◆ WORK TO DO ◆
Copy each of the following entries verbatim, keeping every line as it appears.
****
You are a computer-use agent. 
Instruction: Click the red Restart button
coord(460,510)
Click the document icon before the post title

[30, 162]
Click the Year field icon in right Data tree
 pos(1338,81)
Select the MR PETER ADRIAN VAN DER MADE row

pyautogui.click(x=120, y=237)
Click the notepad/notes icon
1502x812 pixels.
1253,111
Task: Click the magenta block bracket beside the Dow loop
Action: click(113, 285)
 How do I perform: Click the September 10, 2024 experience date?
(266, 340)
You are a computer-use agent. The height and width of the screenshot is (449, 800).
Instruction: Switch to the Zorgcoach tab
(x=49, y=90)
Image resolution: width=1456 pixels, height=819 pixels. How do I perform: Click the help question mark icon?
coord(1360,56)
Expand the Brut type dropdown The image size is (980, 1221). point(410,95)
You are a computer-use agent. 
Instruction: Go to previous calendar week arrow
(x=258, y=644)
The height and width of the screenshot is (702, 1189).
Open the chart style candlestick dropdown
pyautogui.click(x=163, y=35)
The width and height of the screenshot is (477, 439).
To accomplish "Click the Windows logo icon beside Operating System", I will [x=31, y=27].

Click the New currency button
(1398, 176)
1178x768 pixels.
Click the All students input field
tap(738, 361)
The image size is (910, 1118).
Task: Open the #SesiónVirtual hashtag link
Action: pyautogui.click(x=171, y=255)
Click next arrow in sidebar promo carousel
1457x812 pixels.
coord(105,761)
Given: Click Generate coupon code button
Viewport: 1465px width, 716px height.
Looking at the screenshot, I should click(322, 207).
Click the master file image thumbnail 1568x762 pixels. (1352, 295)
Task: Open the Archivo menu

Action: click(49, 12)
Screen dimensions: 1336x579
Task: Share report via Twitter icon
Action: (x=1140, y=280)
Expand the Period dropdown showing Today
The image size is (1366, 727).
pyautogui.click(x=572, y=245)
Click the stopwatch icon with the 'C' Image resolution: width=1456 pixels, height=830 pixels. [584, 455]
****
◆ RESPONSE ◆
You are a computer-use agent. 
Instruction: Click the red Restart button
coord(460,510)
Click the document icon before the post title

[30, 162]
Click the Year field icon in right Data tree
 pos(1338,81)
Select the MR PETER ADRIAN VAN DER MADE row

pyautogui.click(x=120, y=237)
Click the notepad/notes icon
1502x812 pixels.
1253,111
Task: Click the magenta block bracket beside the Dow loop
Action: click(113, 285)
 How do I perform: Click the September 10, 2024 experience date?
(266, 340)
You are a computer-use agent. The height and width of the screenshot is (449, 800).
Instruction: Switch to the Zorgcoach tab
(x=49, y=90)
Image resolution: width=1456 pixels, height=819 pixels. How do I perform: Click the help question mark icon?
coord(1360,56)
Expand the Brut type dropdown The image size is (980, 1221). point(410,95)
You are a computer-use agent. 
Instruction: Go to previous calendar week arrow
(x=258, y=644)
The height and width of the screenshot is (702, 1189).
Open the chart style candlestick dropdown
pyautogui.click(x=163, y=35)
The width and height of the screenshot is (477, 439).
To accomplish "Click the Windows logo icon beside Operating System", I will [x=31, y=27].

Click the New currency button
(1398, 176)
1178x768 pixels.
Click the All students input field
tap(738, 361)
The image size is (910, 1118).
Task: Open the #SesiónVirtual hashtag link
Action: pyautogui.click(x=171, y=255)
Click next arrow in sidebar promo carousel
1457x812 pixels.
coord(105,761)
Given: Click Generate coupon code button
Viewport: 1465px width, 716px height.
Looking at the screenshot, I should click(322, 207).
Click the master file image thumbnail 1568x762 pixels. (1352, 295)
Task: Open the Archivo menu

Action: click(49, 12)
Screen dimensions: 1336x579
Task: Share report via Twitter icon
Action: (x=1140, y=280)
Expand the Period dropdown showing Today
The image size is (1366, 727).
pyautogui.click(x=572, y=245)
Click the stopwatch icon with the 'C' Image resolution: width=1456 pixels, height=830 pixels. [584, 455]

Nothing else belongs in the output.